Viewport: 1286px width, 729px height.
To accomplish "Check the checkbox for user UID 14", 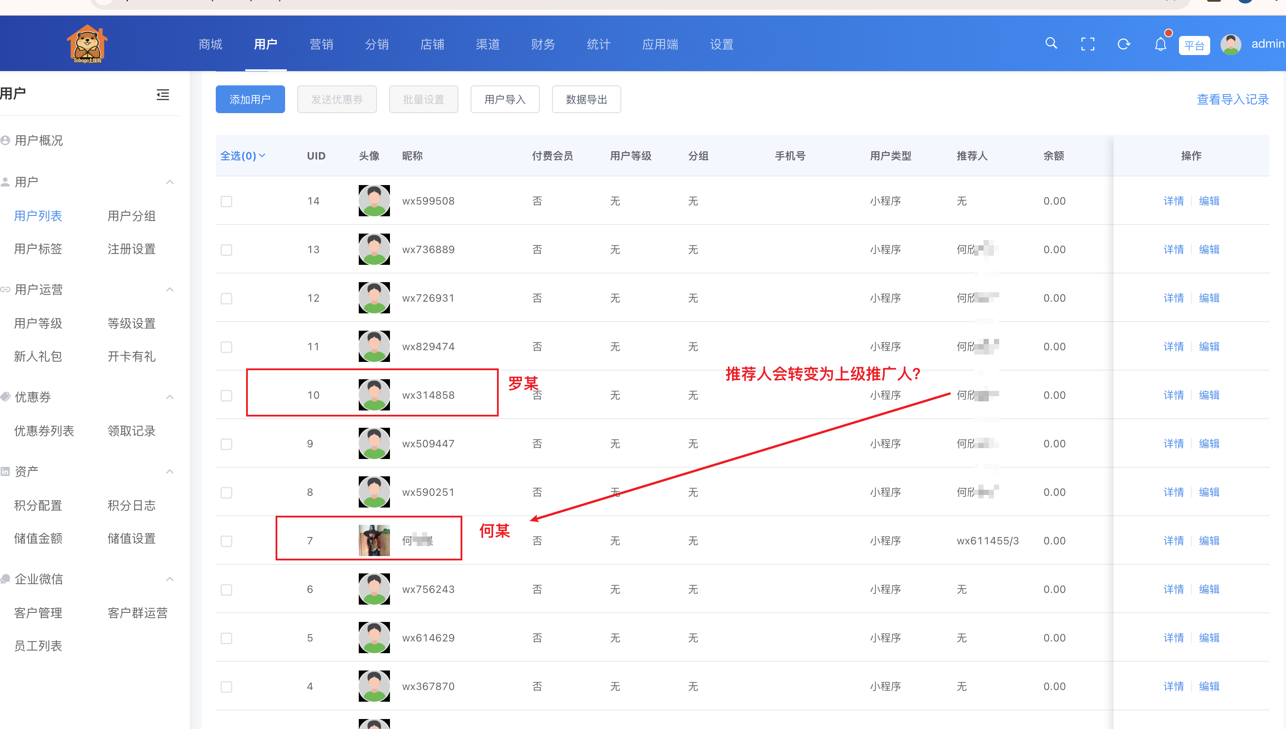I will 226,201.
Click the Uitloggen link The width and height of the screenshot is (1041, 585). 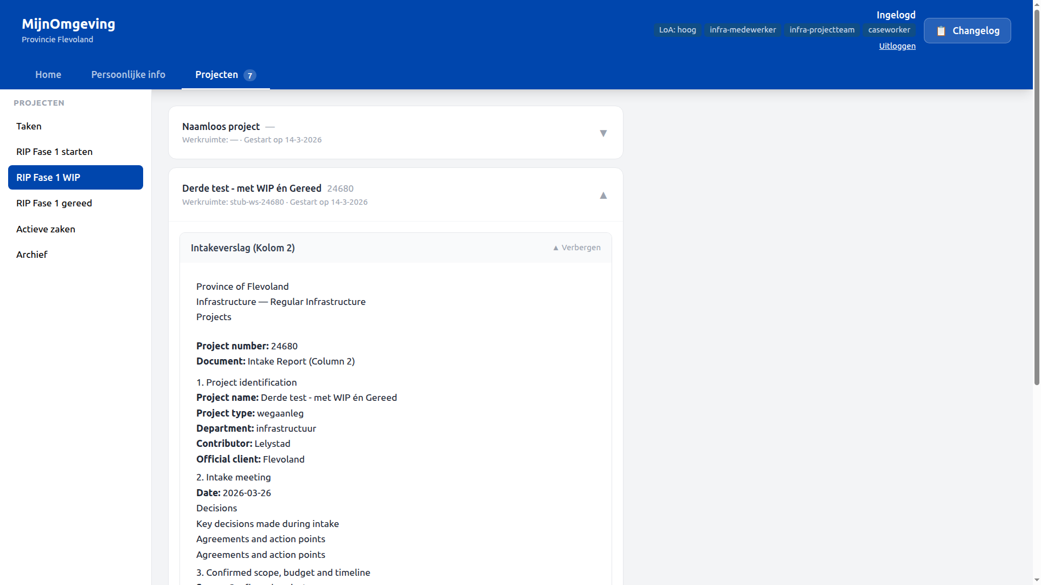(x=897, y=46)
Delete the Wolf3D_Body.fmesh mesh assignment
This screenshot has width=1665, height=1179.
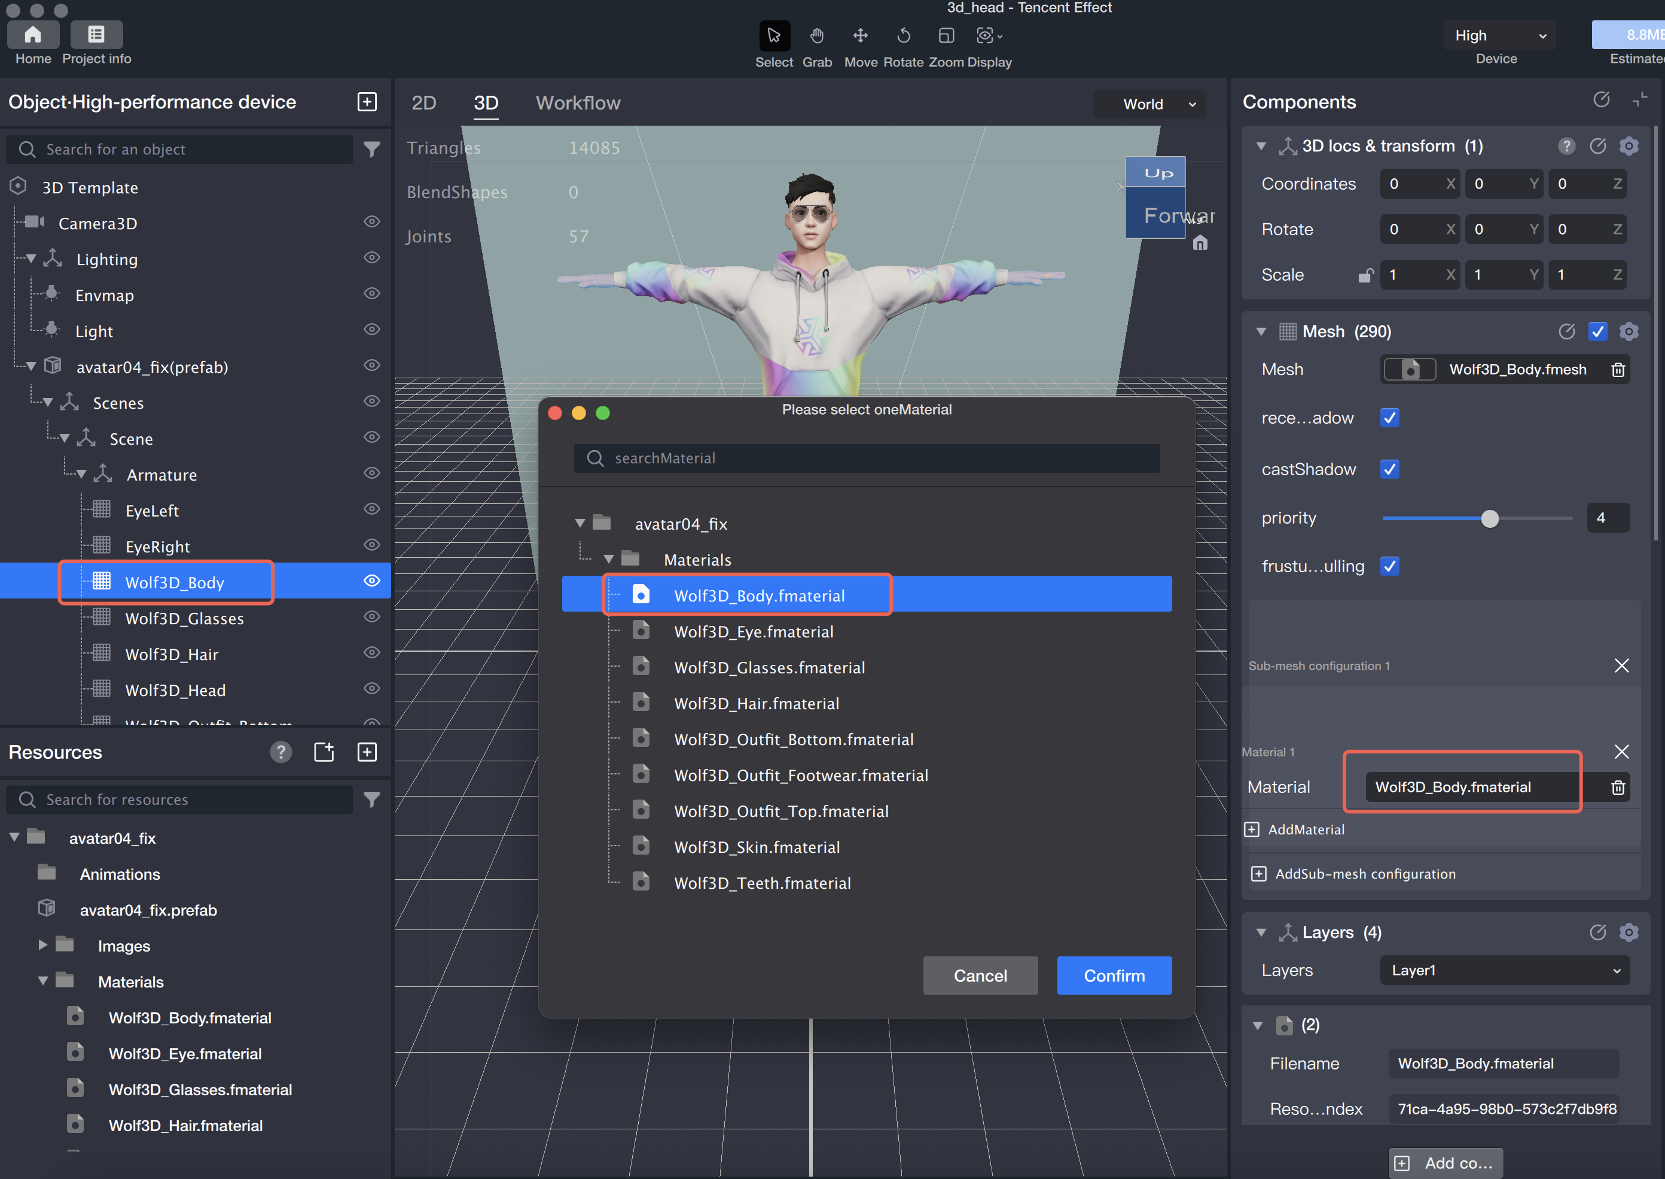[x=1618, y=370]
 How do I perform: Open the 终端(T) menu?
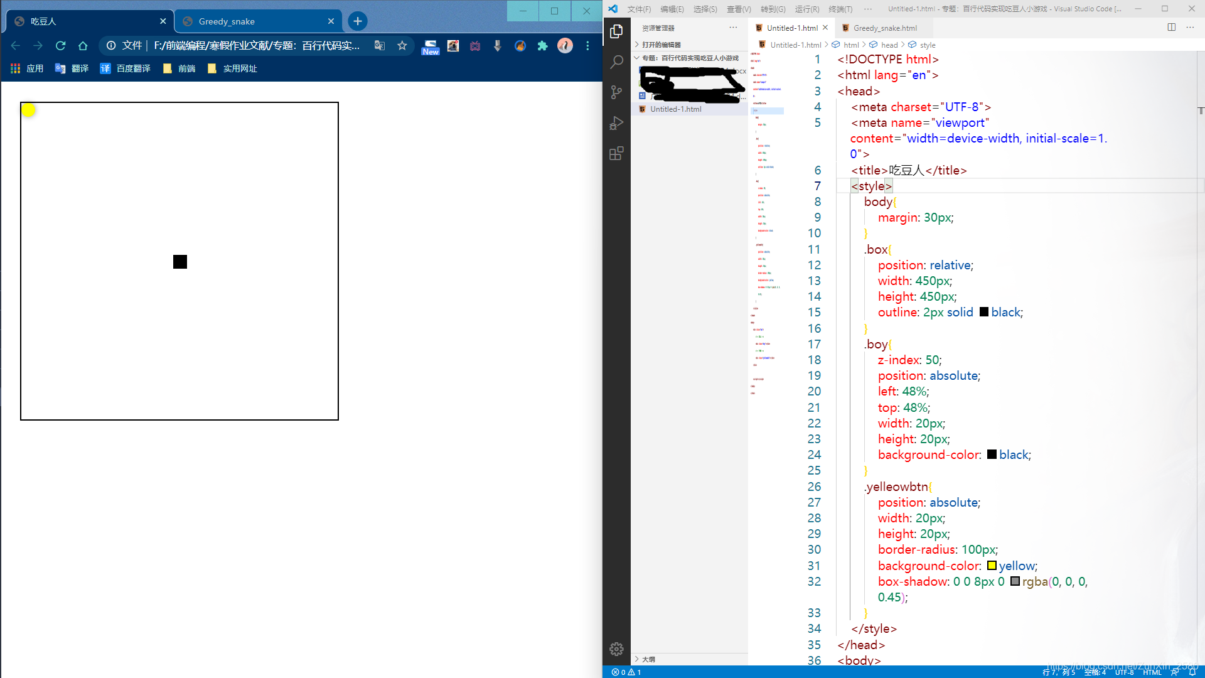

______

INSTRUCTIONS TO FOLLOW
Please transcribe the lines from the one containing "This screenshot has width=1665, height=1179." to the last line of the listing, both included, exactly and with nothing added, leaving every picture out.

SOLUTION TO THE EXERCISE
This screenshot has width=1665, height=1179.
[x=1618, y=370]
 How do I perform: Open the 终端(T) menu?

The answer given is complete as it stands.